Stored records

--------------------------------------------------

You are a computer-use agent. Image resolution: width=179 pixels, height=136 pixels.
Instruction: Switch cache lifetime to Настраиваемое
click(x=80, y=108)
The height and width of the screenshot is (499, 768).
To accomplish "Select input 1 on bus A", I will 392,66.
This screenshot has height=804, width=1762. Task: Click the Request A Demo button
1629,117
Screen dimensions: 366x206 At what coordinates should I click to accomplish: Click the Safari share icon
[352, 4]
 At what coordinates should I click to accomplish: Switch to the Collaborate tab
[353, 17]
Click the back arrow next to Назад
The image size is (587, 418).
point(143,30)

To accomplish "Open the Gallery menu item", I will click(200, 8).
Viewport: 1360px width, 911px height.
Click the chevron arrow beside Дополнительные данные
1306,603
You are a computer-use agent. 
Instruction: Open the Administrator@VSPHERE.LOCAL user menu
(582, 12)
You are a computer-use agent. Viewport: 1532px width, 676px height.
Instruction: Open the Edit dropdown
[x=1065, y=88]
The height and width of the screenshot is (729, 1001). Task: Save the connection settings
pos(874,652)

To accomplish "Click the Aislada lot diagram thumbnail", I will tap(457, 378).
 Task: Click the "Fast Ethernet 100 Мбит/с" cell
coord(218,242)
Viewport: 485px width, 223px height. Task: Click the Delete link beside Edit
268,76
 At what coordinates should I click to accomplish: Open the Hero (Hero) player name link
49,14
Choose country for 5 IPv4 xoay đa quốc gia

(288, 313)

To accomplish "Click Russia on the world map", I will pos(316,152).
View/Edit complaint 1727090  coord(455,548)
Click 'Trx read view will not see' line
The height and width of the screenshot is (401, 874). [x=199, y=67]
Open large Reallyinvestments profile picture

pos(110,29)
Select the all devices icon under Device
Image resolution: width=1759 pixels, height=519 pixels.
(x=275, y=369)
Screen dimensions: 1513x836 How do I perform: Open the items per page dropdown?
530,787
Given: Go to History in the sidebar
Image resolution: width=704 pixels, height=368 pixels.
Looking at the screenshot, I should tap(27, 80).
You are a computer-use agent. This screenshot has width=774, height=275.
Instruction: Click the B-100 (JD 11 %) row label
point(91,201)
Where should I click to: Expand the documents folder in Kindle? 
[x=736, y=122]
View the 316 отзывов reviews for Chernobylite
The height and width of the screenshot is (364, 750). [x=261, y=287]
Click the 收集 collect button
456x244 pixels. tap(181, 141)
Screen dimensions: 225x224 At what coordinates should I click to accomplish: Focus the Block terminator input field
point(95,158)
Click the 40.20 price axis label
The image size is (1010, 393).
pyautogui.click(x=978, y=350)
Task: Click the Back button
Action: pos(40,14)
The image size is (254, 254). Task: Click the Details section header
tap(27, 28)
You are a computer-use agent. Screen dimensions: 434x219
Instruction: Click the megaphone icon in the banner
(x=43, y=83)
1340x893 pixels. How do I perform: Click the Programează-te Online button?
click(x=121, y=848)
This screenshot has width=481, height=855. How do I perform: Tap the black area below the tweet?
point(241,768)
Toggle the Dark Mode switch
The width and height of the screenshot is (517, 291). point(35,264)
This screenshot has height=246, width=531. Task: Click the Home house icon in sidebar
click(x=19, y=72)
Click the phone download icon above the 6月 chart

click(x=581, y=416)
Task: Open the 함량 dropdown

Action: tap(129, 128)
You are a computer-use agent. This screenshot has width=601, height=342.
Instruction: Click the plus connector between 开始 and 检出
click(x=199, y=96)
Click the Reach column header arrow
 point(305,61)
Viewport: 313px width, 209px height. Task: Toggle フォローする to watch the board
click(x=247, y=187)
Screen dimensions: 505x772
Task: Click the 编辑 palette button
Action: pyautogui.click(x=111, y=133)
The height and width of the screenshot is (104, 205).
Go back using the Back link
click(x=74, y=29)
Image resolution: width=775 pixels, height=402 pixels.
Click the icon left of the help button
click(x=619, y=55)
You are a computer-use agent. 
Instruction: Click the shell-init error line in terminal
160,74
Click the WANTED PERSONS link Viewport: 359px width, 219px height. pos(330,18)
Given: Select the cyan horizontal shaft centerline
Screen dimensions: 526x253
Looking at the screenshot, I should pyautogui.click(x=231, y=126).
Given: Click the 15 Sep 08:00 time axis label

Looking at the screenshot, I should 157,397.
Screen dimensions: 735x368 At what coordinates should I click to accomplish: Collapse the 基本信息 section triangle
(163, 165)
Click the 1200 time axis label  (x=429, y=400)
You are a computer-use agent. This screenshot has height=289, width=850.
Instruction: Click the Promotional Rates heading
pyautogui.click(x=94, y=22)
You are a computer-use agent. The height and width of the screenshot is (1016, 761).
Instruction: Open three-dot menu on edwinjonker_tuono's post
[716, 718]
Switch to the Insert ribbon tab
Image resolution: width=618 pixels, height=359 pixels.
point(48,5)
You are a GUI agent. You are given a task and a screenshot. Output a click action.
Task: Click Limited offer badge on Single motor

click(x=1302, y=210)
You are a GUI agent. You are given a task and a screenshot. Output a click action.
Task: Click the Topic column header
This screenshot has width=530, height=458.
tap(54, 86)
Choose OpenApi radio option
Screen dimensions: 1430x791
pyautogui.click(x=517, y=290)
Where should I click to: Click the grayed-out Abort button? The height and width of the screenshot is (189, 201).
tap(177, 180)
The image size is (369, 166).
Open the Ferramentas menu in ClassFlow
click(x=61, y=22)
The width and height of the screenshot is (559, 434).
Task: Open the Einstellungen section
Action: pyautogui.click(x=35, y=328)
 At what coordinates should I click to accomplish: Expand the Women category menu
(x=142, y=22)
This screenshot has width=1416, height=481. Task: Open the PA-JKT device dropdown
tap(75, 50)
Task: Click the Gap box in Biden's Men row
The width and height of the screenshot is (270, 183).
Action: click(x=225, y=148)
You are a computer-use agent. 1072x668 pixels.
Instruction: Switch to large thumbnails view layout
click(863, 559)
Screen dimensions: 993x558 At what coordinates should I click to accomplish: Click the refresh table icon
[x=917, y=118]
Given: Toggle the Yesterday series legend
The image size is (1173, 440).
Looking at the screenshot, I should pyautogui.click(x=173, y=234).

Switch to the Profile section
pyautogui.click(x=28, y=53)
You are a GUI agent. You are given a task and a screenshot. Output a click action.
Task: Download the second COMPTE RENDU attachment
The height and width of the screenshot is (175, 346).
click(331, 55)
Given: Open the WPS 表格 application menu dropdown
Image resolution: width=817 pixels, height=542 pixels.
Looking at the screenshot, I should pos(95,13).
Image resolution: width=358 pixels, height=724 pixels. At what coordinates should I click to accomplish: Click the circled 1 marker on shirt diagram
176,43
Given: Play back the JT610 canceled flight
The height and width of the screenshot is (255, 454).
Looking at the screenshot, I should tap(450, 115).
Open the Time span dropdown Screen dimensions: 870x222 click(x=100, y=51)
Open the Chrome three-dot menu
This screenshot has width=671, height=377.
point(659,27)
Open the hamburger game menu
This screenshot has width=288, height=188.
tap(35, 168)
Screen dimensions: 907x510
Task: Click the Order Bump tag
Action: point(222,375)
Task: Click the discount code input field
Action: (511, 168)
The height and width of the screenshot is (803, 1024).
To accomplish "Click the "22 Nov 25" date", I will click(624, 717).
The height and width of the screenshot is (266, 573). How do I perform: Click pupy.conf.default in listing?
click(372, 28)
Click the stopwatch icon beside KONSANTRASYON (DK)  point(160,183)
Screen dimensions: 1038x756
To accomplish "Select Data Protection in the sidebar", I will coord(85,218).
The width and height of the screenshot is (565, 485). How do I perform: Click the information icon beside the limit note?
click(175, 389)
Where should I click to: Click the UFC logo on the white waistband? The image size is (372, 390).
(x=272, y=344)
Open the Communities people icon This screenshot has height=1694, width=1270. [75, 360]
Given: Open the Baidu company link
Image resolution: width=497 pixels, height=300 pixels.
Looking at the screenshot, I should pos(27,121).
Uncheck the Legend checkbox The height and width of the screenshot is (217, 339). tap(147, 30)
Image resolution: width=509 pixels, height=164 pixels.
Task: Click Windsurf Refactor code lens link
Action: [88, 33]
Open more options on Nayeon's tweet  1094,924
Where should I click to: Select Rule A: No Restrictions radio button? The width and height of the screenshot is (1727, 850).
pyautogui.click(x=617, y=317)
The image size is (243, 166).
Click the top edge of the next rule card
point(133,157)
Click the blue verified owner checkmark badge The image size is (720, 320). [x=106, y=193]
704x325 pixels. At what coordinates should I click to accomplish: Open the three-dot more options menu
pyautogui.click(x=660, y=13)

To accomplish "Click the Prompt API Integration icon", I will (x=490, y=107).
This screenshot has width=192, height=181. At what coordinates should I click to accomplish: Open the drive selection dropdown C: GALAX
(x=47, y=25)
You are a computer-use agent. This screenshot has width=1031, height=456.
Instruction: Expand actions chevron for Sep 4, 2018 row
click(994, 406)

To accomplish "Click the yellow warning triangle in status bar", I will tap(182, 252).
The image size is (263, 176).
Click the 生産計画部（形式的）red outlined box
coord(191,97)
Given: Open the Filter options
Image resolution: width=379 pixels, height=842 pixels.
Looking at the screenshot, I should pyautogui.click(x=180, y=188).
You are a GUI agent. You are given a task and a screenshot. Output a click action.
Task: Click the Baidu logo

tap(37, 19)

--------------------------------------------------

Brief> Go through the records from the first line and copy each one exactly, ending after the line that contains "View/Edit complaint 1727090". Give nothing else.

Problem solution>
You are a computer-use agent. Image resolution: width=179 pixels, height=136 pixels.
Instruction: Switch cache lifetime to Настраиваемое
click(x=80, y=108)
The height and width of the screenshot is (499, 768).
To accomplish "Select input 1 on bus A", I will 392,66.
This screenshot has height=804, width=1762. Task: Click the Request A Demo button
1629,117
Screen dimensions: 366x206 At what coordinates should I click to accomplish: Click the Safari share icon
[352, 4]
 At what coordinates should I click to accomplish: Switch to the Collaborate tab
[353, 17]
Click the back arrow next to Назад
The image size is (587, 418).
point(143,30)

To accomplish "Open the Gallery menu item", I will click(200, 8).
Viewport: 1360px width, 911px height.
Click the chevron arrow beside Дополнительные данные
1306,603
You are a computer-use agent. 
Instruction: Open the Administrator@VSPHERE.LOCAL user menu
(582, 12)
You are a computer-use agent. Viewport: 1532px width, 676px height.
Instruction: Open the Edit dropdown
[x=1065, y=88]
The height and width of the screenshot is (729, 1001). Task: Save the connection settings
pos(874,652)

To accomplish "Click the Aislada lot diagram thumbnail", I will tap(457, 378).
 Task: Click the "Fast Ethernet 100 Мбит/с" cell
coord(218,242)
Viewport: 485px width, 223px height. Task: Click the Delete link beside Edit
268,76
 At what coordinates should I click to accomplish: Open the Hero (Hero) player name link
49,14
Choose country for 5 IPv4 xoay đa quốc gia

(288, 313)

To accomplish "Click Russia on the world map", I will pos(316,152).
View/Edit complaint 1727090  coord(455,548)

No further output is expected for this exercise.